MATERIAL SUPPLIED:

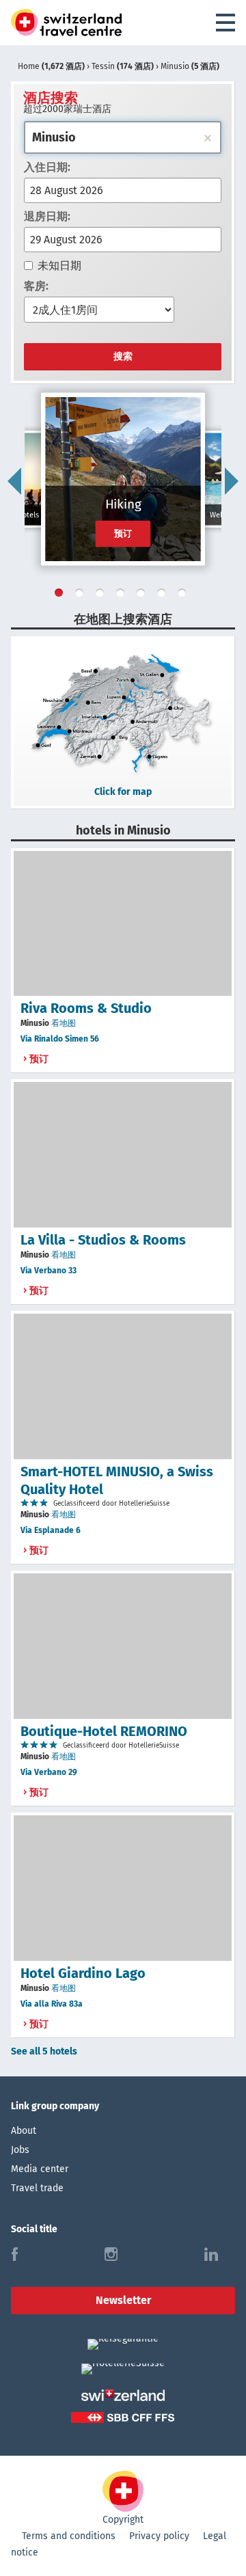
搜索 (123, 356)
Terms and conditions (68, 2536)
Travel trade (37, 2188)
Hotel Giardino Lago (83, 1973)
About (23, 2131)
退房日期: (47, 216)
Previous (14, 481)
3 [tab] (102, 595)
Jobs (20, 2150)
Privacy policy (159, 2536)
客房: (36, 286)
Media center (39, 2169)
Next (231, 481)
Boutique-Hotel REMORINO (103, 1731)
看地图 (63, 1023)
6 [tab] (164, 595)
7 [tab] (184, 595)
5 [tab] (143, 595)
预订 (123, 533)
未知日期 (59, 265)
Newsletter (123, 2300)
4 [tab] (123, 595)
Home (51, 66)
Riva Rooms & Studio (86, 1008)
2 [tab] (82, 595)
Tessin (123, 66)
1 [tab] (61, 595)
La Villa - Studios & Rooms (103, 1240)
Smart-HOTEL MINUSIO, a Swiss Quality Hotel (116, 1480)
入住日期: (47, 167)
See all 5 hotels (44, 2051)
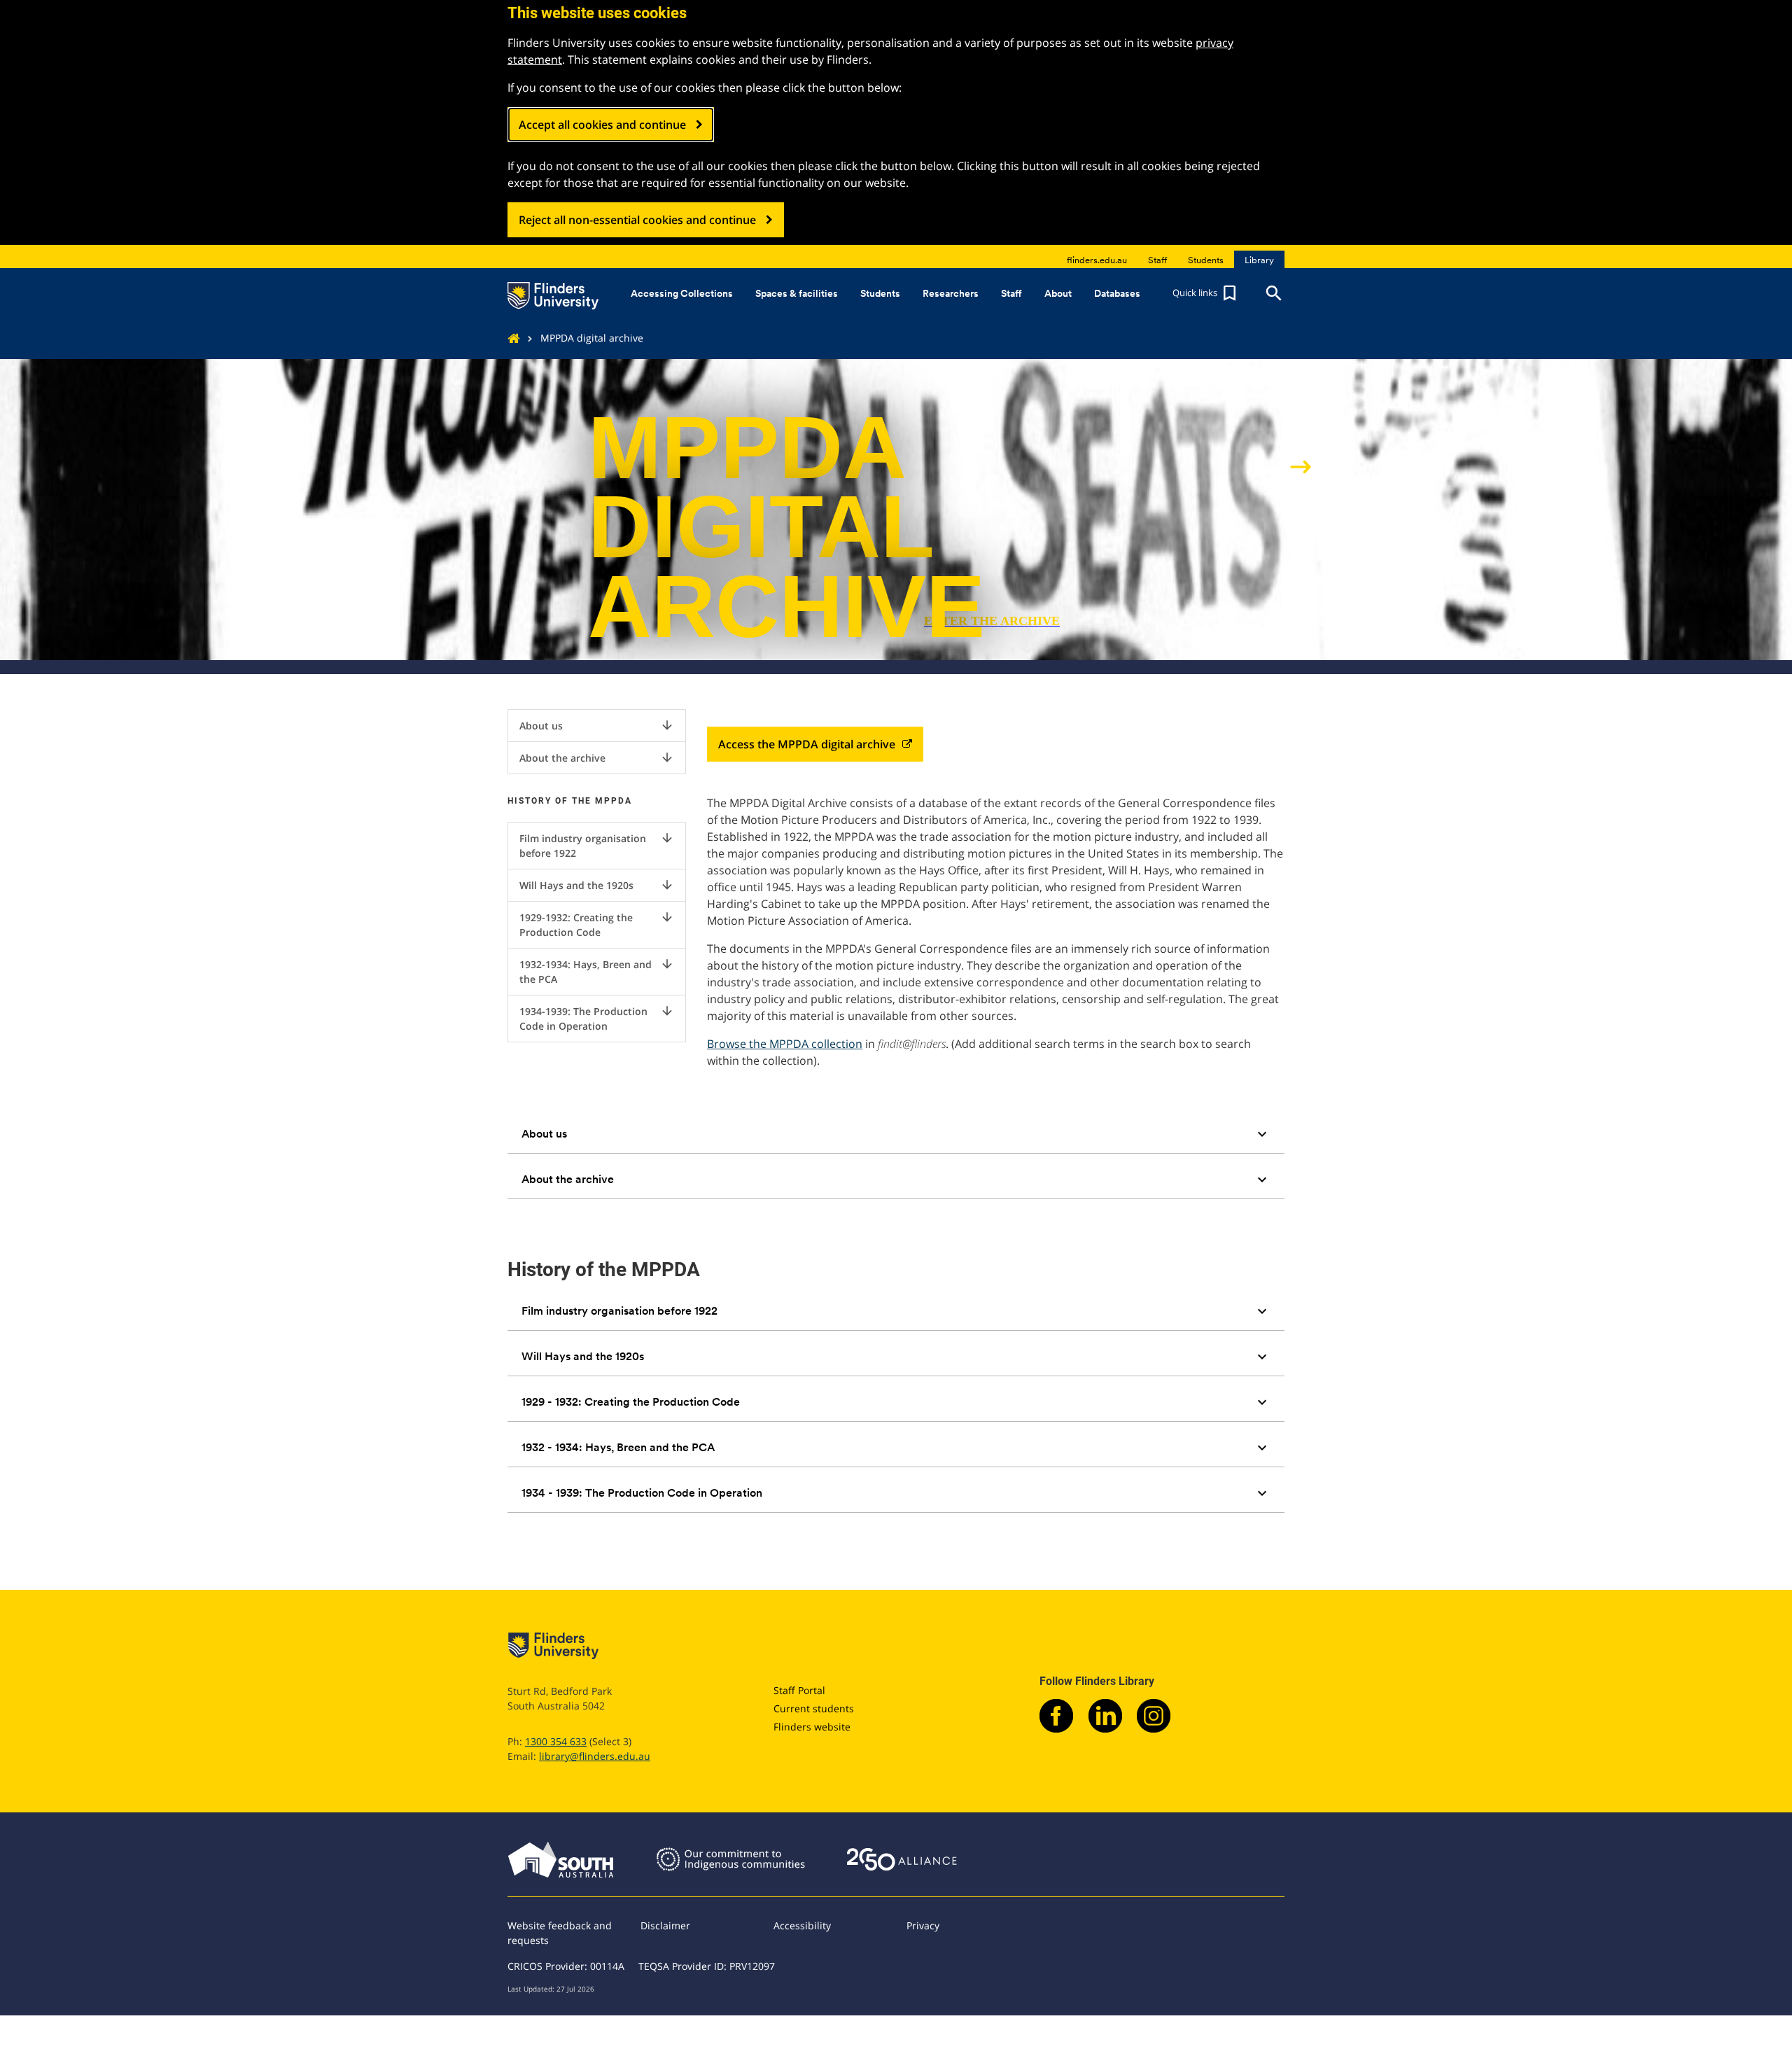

PROBLEM TO SOLVE:
Check every line above for the string "Rooms", and copy the ones that have it.

RESPONSE AREA:
Riva Rooms & Studio (86, 1008)
La Villa - Studios & Rooms (103, 1240)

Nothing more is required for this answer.